No, it’s a polemical account of the evolution of American first-amendment exceptionalism (which the author, as we shall see, regards as an entirely bad thing), with most of the globe entirely omitted. You suspect the author all the way through of having what Keats called “palpable designs” on you, but you don’t fully catch up with his intentions until towards the end.
I don’t mean by this criticism that there aren’t many interesting things to be discovered in the nearly 500 pages, but the arc of this history is bent towards its conclusion that what has gone before has led to abolishing “any constraint on hateful or otherwise discriminatory speech. Nowadays American Nazis, antisemites, racists and other spreaders of group hatred shelter behind the first amendment. American media companies proudly follow the same principles, and export them around the globe, with predictable results.”
The people who got us there, though often celebrated by less perspicacious historians, were mostly a bad lot. Dabhoiwala traces the popular origin of free-speech absolutism to John Trenchard and Thomas Gordon, two English journalists of the early 18th century (Dabhoiwala’s period), who wrote the principal, crude argument for freedom of the press – that freedom of expression improved society – in a series of pseudonymous letters for a London newspaper in the early 1720s.

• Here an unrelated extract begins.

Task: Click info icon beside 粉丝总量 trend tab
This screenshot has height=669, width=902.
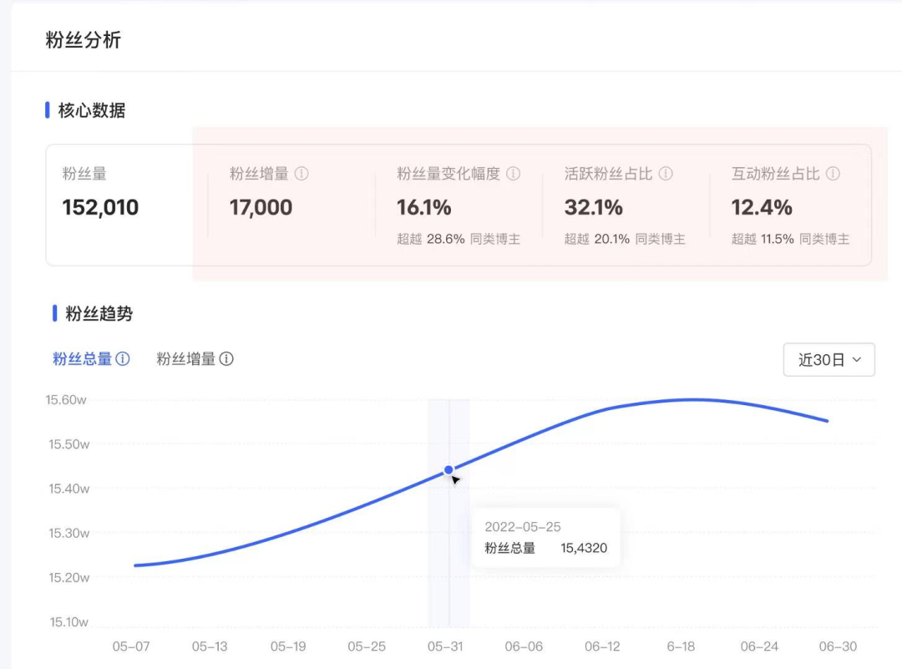Action: coord(123,359)
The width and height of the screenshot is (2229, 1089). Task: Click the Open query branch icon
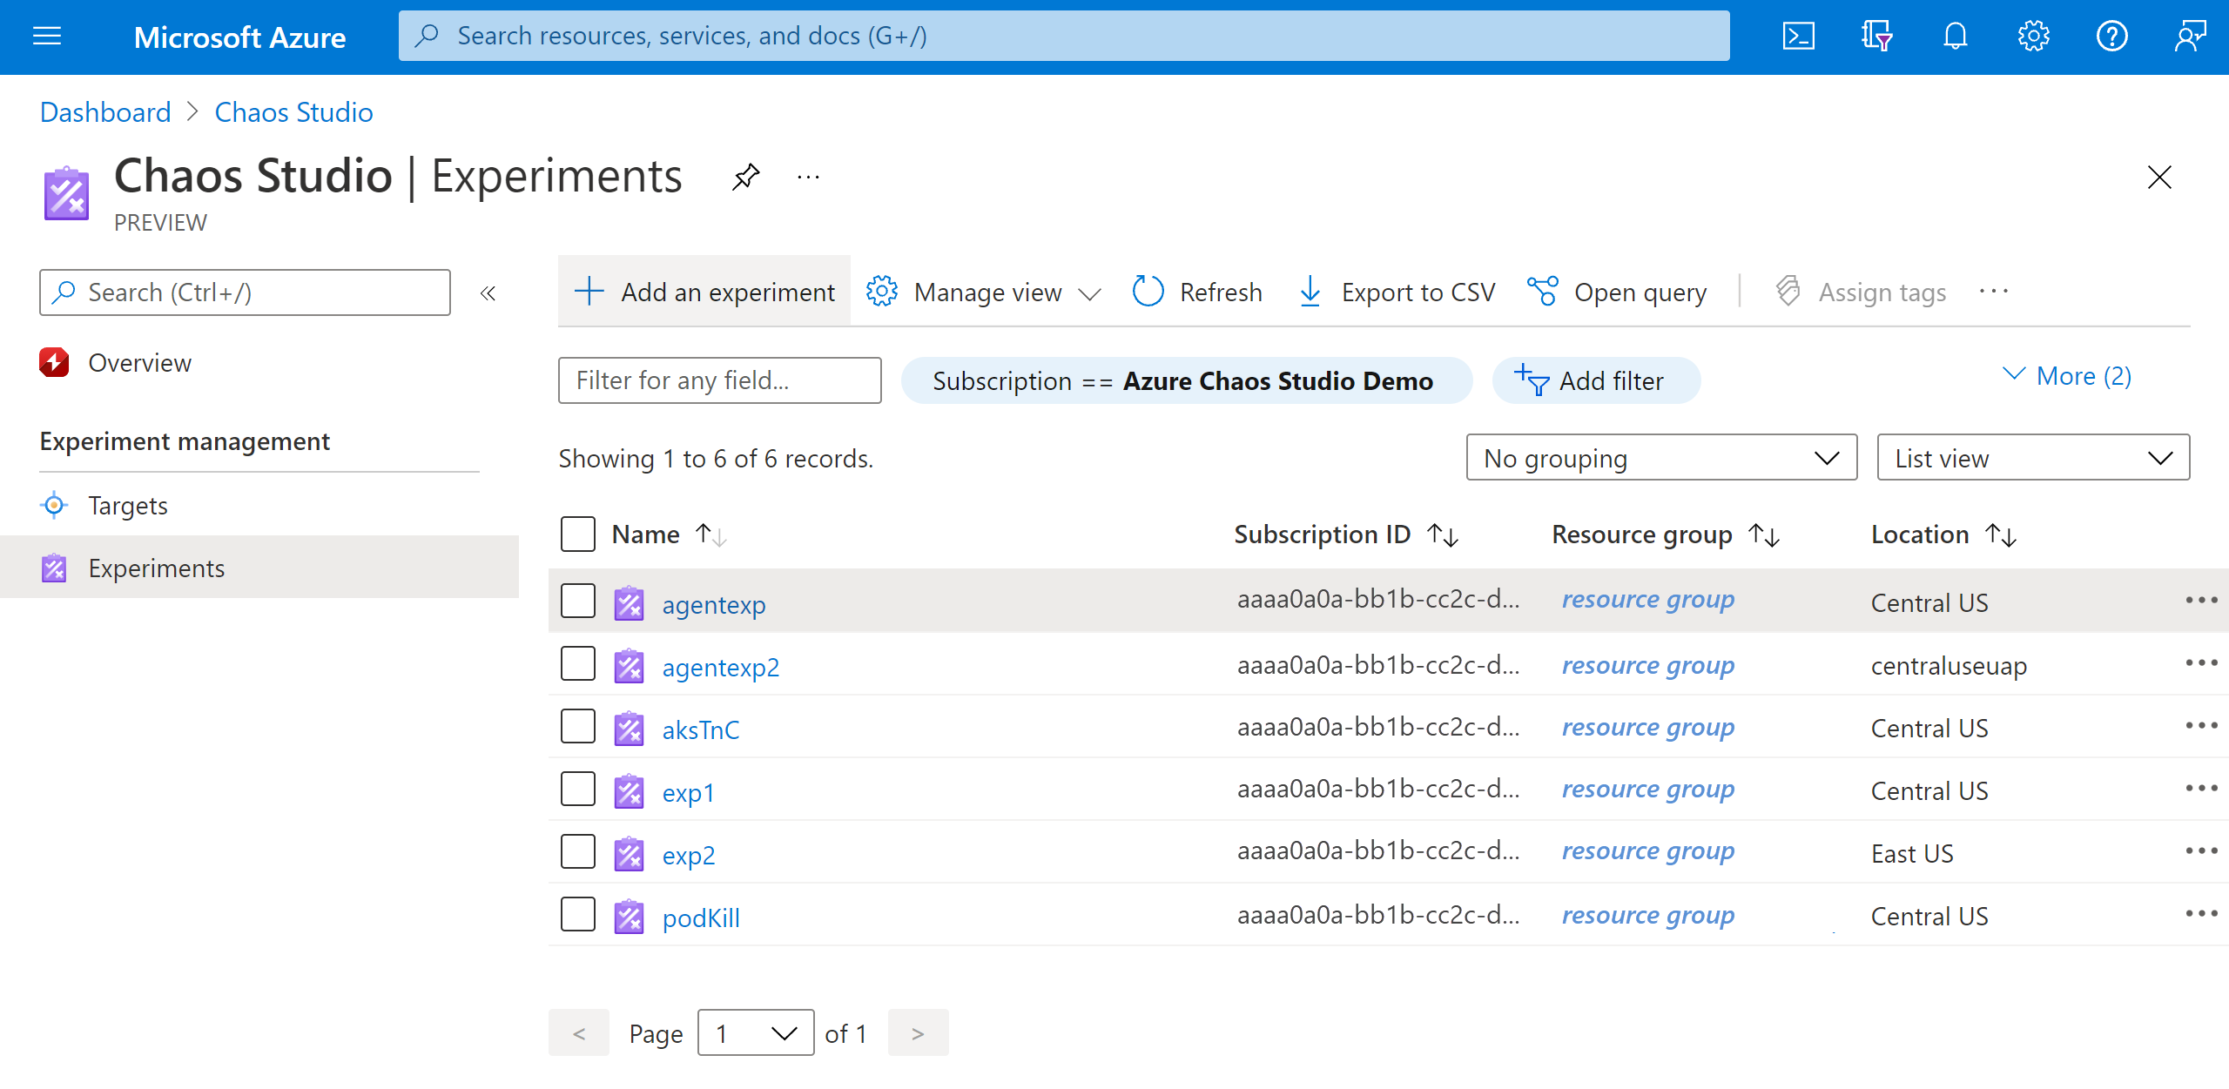(x=1544, y=292)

But these men were slavers and liars and were prepared to be seduced by powerful men to express entirely contrary opinions for money. Thus setting a standard for western journalism which Dabhoiwala – deploying words such as “venal” and “mercenary” – evidently believes has largely been followed ever since.
Nevertheless they were influential and their ideas were picked up by the American revolutionaries and encoded in many state laws and in the first US constitution. Or, as Dabhoiwala characterises them, “violent rebel settlers deeply distrustful of governmental power and obsessed with individual liberty for propertied white men”. The caveats on free expression developed by the French revolutionaries (their colour unstipulated) concerning public safety were not employed by these violent settlers – an omission that Dabhoiwala seems to consider lamentable despite the fact that, arguably, the French exception led to the guillotine.

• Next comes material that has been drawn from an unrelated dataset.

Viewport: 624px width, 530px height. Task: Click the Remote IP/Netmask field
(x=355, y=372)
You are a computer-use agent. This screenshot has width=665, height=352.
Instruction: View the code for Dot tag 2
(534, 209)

Meanwhile there was another twist to be added to the free speech argument. In 1859 John Stuart Mill published On Liberty, in which he maintained that the question was not so much whether free speech improved society, but that it was a right attached to the human being. This Dabhoiwala deprecates for its failure to allow that speech is an action like any other and like any other can cause harm: so logically a right, so it must be tempered by its effects on others. This is an observation with which the author regularly (and after a while, irritatingly) punctuates the book.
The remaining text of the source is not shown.